JASSM搭載のF-15能力向上型の一番機は当初よりやや遅れて令和9年度を予定するが、それに併せるため12SSMのF-2搭載も令和10年度ではなく、令和9年度に前倒しすることが望ましい。防衛省も努力する事を約束。

 

 ただ、FMSの特性上、今後の交渉で価格が値上がり、或いは国内でなく米国で試験するための費用も数百億円と高額な為、まだ提言できる可能性もある。これまでの教訓を踏まえ、防衛省内にチームを作り、価格の更なる上昇阻止、価格の低減を目指して、日米交渉を行う必要がある。そのため、概算要求は、金額を示さず事項要求として、年末までに来年度予算案編成に務めることとした。これまでの日米交渉で、現時点で、当初見積もりの1.23倍に収まったとはいえ、かなりの高額であることは間違いない。国民への理解、説明の為に、わかりやすい説明資料を作ることも防衛省は約束。

 

また、F-15能力向上の改修費は、初年度費約1600億円、まとめ買いして価格低減しても1機あたり約35億円とかなり高額。

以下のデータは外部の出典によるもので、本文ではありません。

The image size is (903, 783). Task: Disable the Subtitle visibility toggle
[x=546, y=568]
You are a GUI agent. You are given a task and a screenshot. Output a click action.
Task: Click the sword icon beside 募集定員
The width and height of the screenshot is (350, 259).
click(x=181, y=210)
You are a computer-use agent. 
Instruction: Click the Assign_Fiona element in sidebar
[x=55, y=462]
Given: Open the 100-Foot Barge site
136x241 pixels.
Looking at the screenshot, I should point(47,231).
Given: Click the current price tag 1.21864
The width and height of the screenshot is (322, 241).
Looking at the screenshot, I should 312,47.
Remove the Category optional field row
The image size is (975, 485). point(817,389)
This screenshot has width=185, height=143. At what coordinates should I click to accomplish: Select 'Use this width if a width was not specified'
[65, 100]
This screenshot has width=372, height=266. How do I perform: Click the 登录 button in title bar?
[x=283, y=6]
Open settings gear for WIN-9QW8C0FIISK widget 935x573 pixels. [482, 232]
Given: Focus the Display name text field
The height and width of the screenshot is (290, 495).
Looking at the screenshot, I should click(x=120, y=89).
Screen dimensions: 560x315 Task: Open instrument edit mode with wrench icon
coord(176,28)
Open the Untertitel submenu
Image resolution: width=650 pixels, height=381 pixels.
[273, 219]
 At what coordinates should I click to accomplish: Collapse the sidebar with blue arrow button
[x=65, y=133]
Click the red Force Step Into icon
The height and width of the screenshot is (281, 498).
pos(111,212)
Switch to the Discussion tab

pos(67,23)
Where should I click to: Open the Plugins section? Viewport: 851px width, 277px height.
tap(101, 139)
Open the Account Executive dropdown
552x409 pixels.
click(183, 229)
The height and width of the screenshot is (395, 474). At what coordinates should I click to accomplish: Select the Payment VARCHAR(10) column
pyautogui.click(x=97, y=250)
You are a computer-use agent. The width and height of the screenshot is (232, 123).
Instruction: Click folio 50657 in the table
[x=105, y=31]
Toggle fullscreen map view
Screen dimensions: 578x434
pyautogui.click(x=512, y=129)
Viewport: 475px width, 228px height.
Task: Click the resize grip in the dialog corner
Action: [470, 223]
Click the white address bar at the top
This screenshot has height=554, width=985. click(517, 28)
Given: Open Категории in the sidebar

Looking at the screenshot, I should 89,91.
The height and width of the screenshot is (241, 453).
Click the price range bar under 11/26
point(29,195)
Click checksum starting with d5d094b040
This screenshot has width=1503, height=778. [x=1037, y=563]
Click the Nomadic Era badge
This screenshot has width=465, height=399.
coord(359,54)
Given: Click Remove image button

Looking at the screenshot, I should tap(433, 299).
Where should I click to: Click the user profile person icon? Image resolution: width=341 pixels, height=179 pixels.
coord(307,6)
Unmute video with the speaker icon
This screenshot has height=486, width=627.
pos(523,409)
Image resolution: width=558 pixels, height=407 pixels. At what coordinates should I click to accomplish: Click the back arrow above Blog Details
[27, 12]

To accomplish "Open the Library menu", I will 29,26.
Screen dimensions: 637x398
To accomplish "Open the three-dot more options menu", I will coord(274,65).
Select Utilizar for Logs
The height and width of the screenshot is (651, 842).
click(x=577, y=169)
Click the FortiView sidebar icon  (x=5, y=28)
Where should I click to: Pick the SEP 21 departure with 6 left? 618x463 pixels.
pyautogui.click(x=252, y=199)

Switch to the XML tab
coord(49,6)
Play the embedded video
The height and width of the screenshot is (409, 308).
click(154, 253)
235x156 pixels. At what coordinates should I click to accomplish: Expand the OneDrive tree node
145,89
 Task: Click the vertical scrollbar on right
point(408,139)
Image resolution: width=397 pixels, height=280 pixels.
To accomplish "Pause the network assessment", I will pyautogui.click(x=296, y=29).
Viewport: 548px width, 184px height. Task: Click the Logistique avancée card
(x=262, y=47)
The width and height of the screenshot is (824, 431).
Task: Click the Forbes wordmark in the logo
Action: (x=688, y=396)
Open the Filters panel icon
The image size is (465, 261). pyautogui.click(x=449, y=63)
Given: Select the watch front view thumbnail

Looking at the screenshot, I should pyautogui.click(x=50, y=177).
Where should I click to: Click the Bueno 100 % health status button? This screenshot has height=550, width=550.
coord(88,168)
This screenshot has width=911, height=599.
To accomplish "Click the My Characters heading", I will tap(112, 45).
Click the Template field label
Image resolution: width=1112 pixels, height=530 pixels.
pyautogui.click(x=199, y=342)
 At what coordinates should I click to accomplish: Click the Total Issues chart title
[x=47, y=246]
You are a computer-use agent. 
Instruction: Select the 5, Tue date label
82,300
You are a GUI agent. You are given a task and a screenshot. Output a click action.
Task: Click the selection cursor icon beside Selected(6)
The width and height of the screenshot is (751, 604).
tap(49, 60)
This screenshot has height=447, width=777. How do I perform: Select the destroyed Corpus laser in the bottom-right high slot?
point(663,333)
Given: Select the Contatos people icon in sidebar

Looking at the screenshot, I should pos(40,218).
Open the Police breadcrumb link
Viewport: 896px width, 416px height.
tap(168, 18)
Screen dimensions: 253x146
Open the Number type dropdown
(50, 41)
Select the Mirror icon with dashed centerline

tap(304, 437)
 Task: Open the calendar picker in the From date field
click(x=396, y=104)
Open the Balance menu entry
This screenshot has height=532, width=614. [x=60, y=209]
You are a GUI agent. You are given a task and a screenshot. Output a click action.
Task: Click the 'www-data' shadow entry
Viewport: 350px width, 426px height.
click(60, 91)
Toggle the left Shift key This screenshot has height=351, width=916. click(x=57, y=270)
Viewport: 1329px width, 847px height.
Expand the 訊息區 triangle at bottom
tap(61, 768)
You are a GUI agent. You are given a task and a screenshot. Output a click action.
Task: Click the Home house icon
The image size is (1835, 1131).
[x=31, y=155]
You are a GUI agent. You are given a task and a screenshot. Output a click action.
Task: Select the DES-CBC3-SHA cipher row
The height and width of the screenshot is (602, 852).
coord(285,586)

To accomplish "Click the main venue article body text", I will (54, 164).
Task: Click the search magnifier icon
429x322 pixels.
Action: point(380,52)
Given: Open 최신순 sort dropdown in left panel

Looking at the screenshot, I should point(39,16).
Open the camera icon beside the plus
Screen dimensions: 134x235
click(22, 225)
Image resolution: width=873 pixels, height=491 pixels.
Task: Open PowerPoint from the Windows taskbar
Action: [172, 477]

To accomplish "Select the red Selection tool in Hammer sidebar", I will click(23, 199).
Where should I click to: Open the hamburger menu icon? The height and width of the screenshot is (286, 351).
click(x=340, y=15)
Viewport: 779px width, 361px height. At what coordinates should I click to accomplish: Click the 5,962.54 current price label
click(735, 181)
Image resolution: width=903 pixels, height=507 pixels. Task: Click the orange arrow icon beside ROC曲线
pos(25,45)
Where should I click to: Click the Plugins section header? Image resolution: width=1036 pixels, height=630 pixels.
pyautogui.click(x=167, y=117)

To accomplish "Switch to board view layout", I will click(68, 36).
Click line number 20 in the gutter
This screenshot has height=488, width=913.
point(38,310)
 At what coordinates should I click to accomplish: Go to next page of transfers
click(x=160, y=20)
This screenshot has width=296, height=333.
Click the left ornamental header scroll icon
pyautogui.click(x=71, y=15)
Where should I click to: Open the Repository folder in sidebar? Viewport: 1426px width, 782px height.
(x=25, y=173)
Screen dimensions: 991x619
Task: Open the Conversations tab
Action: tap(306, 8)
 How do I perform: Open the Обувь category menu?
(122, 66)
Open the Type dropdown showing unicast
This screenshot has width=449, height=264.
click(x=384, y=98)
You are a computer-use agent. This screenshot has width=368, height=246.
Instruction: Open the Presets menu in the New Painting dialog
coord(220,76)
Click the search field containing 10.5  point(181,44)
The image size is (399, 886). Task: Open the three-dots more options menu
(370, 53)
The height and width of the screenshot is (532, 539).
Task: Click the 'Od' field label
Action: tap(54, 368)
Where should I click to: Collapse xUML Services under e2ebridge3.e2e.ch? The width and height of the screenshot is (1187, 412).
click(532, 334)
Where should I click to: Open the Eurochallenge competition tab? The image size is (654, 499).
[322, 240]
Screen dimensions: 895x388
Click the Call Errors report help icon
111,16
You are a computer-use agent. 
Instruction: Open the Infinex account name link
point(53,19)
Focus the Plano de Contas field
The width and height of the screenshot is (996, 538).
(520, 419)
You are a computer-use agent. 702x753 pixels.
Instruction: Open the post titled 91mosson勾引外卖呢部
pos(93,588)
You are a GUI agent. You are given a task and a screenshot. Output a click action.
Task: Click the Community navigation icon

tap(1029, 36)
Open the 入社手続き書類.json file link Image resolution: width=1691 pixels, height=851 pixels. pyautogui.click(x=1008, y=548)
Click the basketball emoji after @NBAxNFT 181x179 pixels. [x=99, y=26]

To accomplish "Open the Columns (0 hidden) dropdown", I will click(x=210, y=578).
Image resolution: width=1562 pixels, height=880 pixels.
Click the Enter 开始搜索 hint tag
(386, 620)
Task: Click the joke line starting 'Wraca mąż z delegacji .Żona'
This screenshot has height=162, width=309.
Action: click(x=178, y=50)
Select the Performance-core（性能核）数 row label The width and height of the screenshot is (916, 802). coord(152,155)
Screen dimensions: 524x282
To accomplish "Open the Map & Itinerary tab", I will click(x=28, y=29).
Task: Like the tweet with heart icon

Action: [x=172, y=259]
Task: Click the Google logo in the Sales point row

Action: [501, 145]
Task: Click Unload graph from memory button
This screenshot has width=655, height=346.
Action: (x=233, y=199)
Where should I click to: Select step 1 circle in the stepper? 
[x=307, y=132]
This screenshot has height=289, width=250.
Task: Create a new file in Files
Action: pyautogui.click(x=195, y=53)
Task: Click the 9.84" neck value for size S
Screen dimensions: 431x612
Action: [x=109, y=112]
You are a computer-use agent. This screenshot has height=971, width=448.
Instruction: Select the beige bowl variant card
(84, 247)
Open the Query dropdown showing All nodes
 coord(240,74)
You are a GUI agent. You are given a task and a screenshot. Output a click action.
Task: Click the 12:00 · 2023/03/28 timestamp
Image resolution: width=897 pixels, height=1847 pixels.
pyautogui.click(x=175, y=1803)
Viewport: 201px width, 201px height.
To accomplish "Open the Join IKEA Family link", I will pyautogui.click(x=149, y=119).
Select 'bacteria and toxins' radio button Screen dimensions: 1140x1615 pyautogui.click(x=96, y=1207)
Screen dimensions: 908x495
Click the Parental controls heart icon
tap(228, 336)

約70機改修すると約2380億円にも上る。また、まとめ買いをすると、その分ある年度は多くの予算がF-15能力向上型に割かれ、F-35A/B等他の航空機調達整備にも影響しかねない。その対応も今後の検討課題だ。

 

防衛省には今後の対米交渉において、「価格高騰は認められない、努めて低減努力を進めないと、自民党の理解を得られない」との覚悟を持ってあたってもらうこと等を条件に、F-15 能力向上事業継続を認めることとなった。